▸ **SELECTED EXTRACT**
=== Begin Enclosure ===
Representatives from Nine Mile’s advisory board visit the Cottonwood pictograph panel located in the canyon. The Nine Mile oversight committee toured the canyon last Thursday. The members of the group inspected current projects and reviewed proposals for future development in the Nine Mile Canyon area.

Members of Nine Mile’s obersight committee toured the canyon last Thursday to discuss recent events and impacts in the canyon.
The group discussed possible improvements to the road and rest areas, toured the Nutter Ranch property with representatives of Hunt Oil Company and reviewed work in progress at the Cottonwood panel.
Nine Mile Canyon is rich in natural resources, history, and archaeological treasures, and in the next few years, there are several issues concerning the area that will affect the canyon and the county forever, noted the members of the panel.
Energy companies expect to drill as many as 1,500 gas wells in the Tavaputs field using the canyon as a transportation corridor, according to state, county and energy industry representatives.
Carbon County is making plans to do a major upgrade of the road in the canyon. But the United States Bureau of Land Management might designate a large portion of the canyon as an area of critical environmental concern, which would block mineral development on federal lands within the prescribed site in Nine Mile, continued members of the oversite committee.
Hunt Oil Company and the BLM are also working on plans to make a land swap for the Nutter property in the bottom of the canyon.
=== End Enclosure ===
▸ **LIST OF TASKS**
**A)** Decide whether each statement agrees with the Nine Mile Canyon article, answering yes or no and quoting the words of the article that decide it: (i) The group toured the Nutter Ranch property with representatives of Hunt Oil Company. (ii) Energy companies expect to drill as many as 2,000 gas wells in the Tavaputs field. (iii) The Bureau of Land Management has already designated a large portion of the canyon as an area of critical environmental concern.
**B)** Write the next part of the Nine Mile Canyon article, picking up after its last sentence.
The data after this point is separate from the Nine Mile Canyon article.

▸ **THE DATA**
=== Begin Enclosure ===
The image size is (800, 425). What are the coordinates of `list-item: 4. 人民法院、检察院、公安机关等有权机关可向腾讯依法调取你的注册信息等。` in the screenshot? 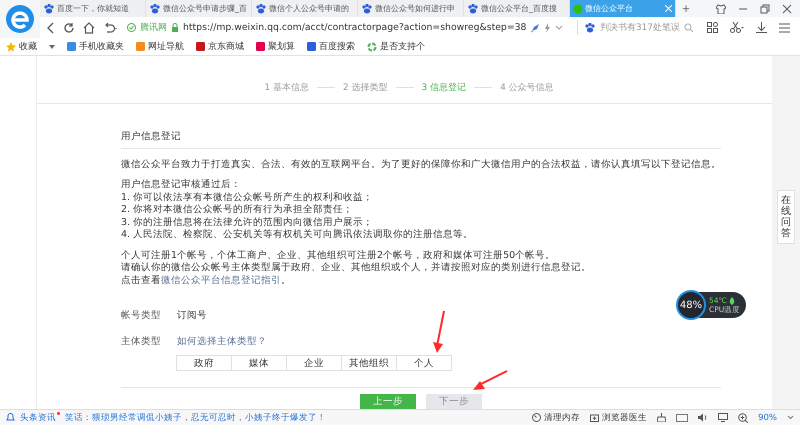 It's located at (298, 236).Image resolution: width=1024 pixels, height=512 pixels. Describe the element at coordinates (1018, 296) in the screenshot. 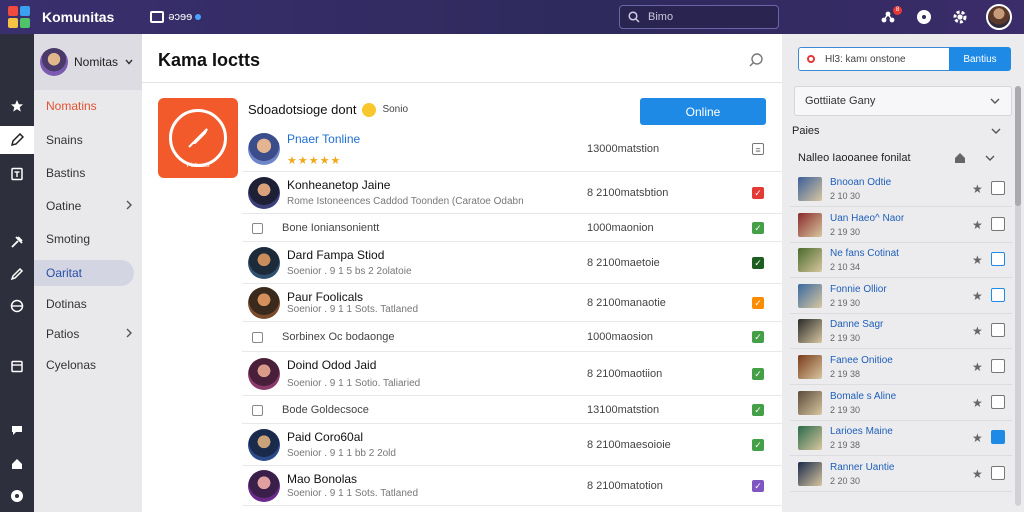

I see `right-scrollbar` at that location.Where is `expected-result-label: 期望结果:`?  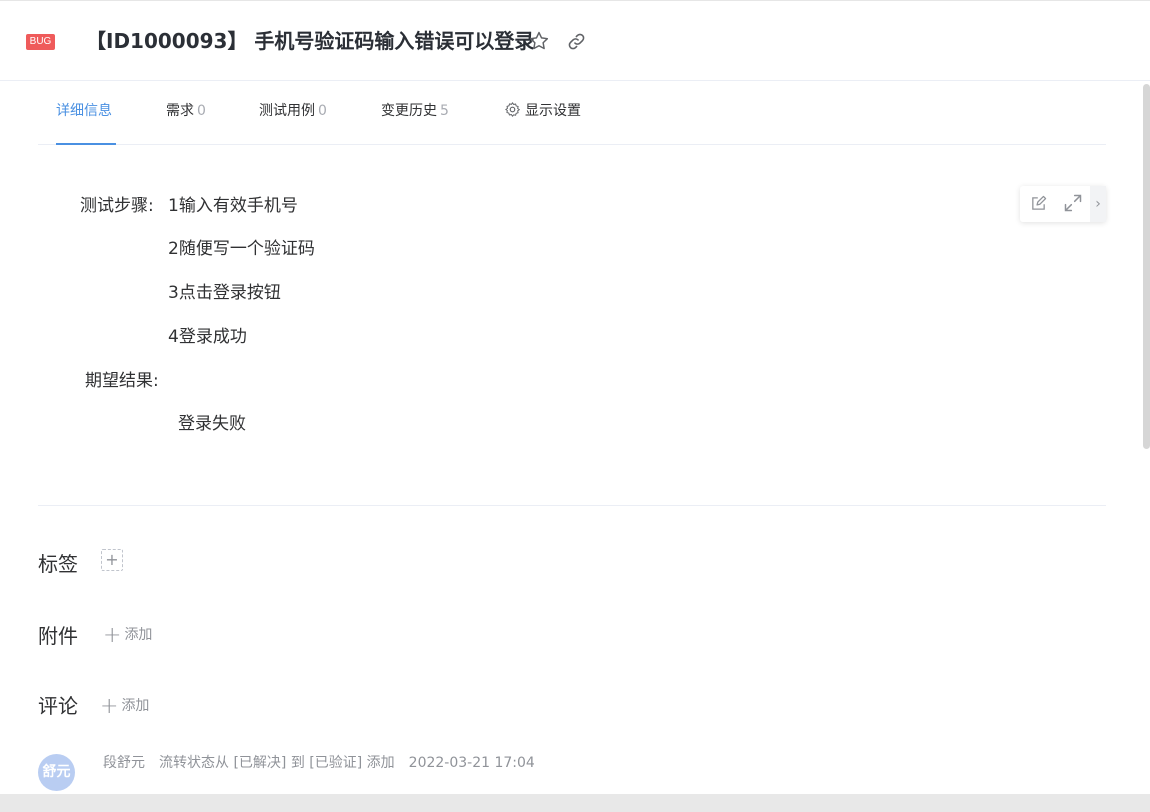 expected-result-label: 期望结果: is located at coordinates (122, 381).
=== End Enclosure ===
▸ **RESPONSE LIST**
**A)**
(i) Yes: "toured the Nutter Ranch property with representatives of Hunt Oil Company"
(ii) No: "Energy companies expect to drill as many as 1,500 gas wells in the Tavaputs field"
(iii) No: "the United States Bureau of Land Management might designate a large portion of the canyon as an area of critical environmental concern"

**B)**
The oversight committee is an organization made up of representatives from College of Eastern Utah, the Nine Mile Coalition, Castle Valley Archeological Society, BLM, Carbon County, Carbon Travel Bureau, state trust lands administration, and representative of industry.
The committee is one of several groups working to help make the best possible choices for the canyon, the county and the nation in the coming years, pointed out the members of the organization.
The goal of the panel is to solve problems, make recommendations, help with improvements in the canyon, act as a liaison organization between all interested parties, and to make an interpretive plan for tourists visiting the canyon.
The oversight committee has been instrumental in securing the funds to install interpretive signs along with kiosks in Nine Mile and moving the road in the canyon. The panel has also assisted in overseeing the construction of barriers at the Great Hunt Panel in Cottonwood Canyon.